** Start **

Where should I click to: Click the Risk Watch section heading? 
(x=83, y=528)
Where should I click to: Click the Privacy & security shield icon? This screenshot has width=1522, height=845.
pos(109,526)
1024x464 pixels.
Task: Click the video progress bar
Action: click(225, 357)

** End **

PROBLEM TO WORK ON: Please repeat every item above word for word, with no changes.

WRITTEN SOLUTION:
Where should I click to: Click the Risk Watch section heading? 
(x=83, y=528)
Where should I click to: Click the Privacy & security shield icon? This screenshot has width=1522, height=845.
pos(109,526)
1024x464 pixels.
Task: Click the video progress bar
Action: click(225, 357)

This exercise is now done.